Please recast the material from its start through the line containing "coord(15,511)" as a two-column CSV with the columns task_text and answer. Each row should pair an answer with the text that comes before it, and each field should be quoted, with line breaks replaced by spaces.

——————————

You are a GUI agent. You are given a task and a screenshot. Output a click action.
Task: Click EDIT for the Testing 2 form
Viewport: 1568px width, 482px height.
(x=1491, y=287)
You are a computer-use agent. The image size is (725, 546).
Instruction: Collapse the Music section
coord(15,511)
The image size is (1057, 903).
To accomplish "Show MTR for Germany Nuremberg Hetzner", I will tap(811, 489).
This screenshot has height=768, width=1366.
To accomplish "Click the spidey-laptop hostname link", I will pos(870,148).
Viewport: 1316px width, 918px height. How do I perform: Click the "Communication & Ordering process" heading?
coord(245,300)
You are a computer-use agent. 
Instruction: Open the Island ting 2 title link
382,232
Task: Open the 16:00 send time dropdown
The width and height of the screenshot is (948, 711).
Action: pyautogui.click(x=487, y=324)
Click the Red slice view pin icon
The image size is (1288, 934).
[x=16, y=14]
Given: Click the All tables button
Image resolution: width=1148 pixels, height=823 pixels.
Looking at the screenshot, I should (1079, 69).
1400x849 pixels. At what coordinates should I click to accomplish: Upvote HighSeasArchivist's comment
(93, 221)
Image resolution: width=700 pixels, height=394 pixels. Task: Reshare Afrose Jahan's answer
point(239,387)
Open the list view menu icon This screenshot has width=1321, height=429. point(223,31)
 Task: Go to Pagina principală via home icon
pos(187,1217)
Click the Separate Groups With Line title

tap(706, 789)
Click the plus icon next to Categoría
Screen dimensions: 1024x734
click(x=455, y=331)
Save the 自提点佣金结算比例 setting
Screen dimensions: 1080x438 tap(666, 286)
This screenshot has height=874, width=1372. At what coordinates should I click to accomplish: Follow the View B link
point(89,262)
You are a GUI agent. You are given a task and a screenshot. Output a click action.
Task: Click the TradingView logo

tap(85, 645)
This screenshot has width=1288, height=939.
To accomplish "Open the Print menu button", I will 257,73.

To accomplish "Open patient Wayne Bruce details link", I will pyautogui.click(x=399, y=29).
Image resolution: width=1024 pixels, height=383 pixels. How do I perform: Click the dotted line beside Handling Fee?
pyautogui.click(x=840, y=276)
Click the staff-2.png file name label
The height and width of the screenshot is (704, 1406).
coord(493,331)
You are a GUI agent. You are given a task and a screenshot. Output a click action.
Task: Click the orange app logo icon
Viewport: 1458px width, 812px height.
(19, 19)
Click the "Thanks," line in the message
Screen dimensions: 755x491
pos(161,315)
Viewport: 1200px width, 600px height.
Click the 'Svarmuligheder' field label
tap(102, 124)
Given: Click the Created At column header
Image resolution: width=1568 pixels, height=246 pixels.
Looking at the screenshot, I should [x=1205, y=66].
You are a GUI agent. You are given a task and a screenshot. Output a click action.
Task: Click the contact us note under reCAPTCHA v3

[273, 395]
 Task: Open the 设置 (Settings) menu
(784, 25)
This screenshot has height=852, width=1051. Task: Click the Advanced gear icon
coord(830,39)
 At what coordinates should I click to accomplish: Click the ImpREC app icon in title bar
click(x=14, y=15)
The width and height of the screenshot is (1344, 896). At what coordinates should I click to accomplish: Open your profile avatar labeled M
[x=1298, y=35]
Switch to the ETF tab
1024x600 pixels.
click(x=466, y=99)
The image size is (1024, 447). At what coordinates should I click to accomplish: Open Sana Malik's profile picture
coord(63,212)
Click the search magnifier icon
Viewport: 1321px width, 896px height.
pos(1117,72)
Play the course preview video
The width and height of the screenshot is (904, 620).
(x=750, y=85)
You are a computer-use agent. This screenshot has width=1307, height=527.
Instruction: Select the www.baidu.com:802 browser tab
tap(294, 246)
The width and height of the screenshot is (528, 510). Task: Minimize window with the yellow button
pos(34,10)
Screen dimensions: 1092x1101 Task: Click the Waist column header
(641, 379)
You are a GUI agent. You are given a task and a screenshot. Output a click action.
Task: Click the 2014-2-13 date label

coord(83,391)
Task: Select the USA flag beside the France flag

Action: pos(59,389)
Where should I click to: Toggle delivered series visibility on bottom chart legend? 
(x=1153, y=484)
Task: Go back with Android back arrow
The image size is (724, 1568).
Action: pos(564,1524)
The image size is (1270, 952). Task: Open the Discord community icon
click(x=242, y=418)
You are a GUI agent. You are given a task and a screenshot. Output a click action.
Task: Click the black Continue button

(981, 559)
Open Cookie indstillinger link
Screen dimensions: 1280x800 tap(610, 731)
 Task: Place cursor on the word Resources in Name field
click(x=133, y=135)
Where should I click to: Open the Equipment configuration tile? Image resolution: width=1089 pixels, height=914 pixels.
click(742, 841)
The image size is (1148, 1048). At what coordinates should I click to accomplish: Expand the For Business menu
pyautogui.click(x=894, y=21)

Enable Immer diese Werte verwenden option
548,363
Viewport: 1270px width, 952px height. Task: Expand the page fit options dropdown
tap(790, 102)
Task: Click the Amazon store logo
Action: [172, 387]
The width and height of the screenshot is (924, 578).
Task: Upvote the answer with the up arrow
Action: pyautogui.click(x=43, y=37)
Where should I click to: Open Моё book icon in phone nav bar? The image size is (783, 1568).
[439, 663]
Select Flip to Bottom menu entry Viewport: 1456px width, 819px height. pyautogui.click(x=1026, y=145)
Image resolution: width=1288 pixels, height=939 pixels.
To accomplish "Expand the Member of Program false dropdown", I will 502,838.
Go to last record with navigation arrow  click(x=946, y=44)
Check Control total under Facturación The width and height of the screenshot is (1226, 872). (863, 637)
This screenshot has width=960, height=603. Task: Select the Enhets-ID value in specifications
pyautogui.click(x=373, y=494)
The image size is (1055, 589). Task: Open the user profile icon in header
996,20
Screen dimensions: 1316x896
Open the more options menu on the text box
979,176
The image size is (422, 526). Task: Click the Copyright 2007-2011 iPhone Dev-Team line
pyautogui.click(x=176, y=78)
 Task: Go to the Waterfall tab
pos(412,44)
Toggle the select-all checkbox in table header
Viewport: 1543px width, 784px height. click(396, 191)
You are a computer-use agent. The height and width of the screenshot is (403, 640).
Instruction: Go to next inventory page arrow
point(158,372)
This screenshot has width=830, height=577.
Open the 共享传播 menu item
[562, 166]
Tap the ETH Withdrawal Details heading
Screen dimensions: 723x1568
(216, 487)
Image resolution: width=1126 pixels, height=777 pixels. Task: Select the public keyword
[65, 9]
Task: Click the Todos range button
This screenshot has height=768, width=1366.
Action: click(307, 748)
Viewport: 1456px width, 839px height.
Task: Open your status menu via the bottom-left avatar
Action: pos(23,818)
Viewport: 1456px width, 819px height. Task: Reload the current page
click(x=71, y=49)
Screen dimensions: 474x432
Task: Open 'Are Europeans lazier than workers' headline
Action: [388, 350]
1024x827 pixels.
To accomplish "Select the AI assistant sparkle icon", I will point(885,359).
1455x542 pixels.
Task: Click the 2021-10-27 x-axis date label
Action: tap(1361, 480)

——————————

▸ Solution to this task:
task_text,answer
"You are a GUI agent. You are given a task and a screenshot. Output a click action. Task: Click EDIT for the Testing 2 form Viewport: 1568px width, 482px height.","(x=1491, y=287)"
"You are a computer-use agent. The image size is (725, 546). Instruction: Collapse the Music section","coord(15,511)"